À la clôture du 4 août, Wall Street a été témoin d'une accélération difficile à ignorer. L'indice S&P 500 a enregistré une hausse cumulative de 5,8 % sur les quatre séances se terminant à cette date. Selon Reuters, le marché des options a également affiché un biais haussier rarement vu depuis au moins quatre ans.
La hausse en elle-même n'est pas synonyme de FOMO. Ce qui rend cette séquence vraiment particulière, c'est la rapidité avec laquelle les prix se sont déplacés à la hausse, et la manière dont le marché des options a simultanément valorisé les risques de hausse et de baisse. Le 4 août, les données de clôture compilées par FRED montraient également une poursuite de la progression des marchés actions, tandis que l'indice de volatilité anticipée VIX clôturait en hausse. L'optimisme n'a pas fait baisser la volatilité.
Pourquoi quatre jours semblent-ils plus longs que trois mois

Selon les données de clôture quotidiennes de l'indice S&P Dow Jones compilées par la base de données économique FRED de la Réserve fédérale de Saint-Louis, sur la même base de calcul (clôture), la progression de ces quatre jours a légèrement dépassé l'écart en points entre les cours de clôture les plus hauts et les plus bas observés au cours des trois mois précédents.
Comparer ces deux évolutions côte à côte ne revient pas à assimiler le gain sur quatre jours à la fourchette haute-basse sur trois mois. Le premier est directionnel, le second est une étendue. Les placer sur la même échelle permet de visualiser un changement de rythme des échanges : la bande de fluctuation des cours de clôture formée sur plusieurs mois a été franchie par un mouvement unidirectionnel en seulement quatre séances.
La trajectoire des prix en elle-même ne prouve pas l'état d'esprit de chaque participant. Elle montre en revanche que la succession de quatre clôtures en hausse a rapidement relevé le niveau d'entrée pour les investisseurs intervenant ensuite. Reuters résume le phénomène des traders se ruant dans cette hausse par le terme FOMO. La vitesse illustrée sur le graphique est précisément l'élément qui permet de mettre cette affirmation à l'épreuve de la série des prix.
À quel point est-ce rare sur la dernière décennie

En calculant des fenêtres glissantes de quatre jours sur les données de clôture quotidiennes du S&P 500 des dix dernières années compilées par FRED, on obtient 2 504 fenêtres. La hausse de 5,7458 % de cette séquence se situe au 99,32e centile, se plaçant ainsi dans la zone clairsemée la plus à droite du graphique.
D'après les calculs basés sur les données FRED, cette séquence incluse, seules 18 fenêtres ont enregistré une hausse sur quatre jours égale ou supérieure à ce niveau.

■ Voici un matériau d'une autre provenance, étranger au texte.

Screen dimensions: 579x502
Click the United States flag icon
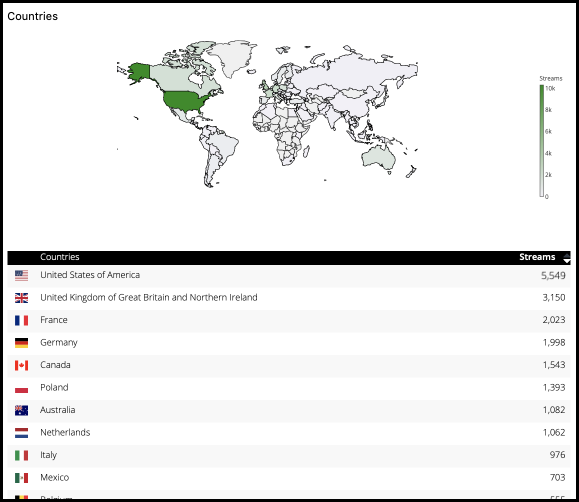pos(21,276)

Une amplitude de quatre jours comme celle-ci n'est pas courante.
Comment l'optimisme et la couverture apparaissent-ils simultanément sur le marché des options

Selon les données de clôture de l'indice S&P Dow Jones et du Chicago Board Options Exchange (Cboe) compilées par FRED, le S&P 500 a gagné 1,79 % tandis que le VIX clôturait en hausse de 4,04 %. Le mouvement dans le même sens des deux courbes de prix indique, au moins à la clôture de la séance, que le marché n'a pas totalement réduit sa valorisation de la volatilité future.
Selon Reuters, la skew haussière des options à court terme a atteint un sommet sur deux ans. Les données de l'agence spécialisée Trade Alert indiquent que le ratio quotidien moyen des options d'achat (call) sur les options de vente (put) à un mois sur le S&P 500 était de 0,9, se situant dans la fourchette la plus orientée à la hausse depuis au moins quatre ans.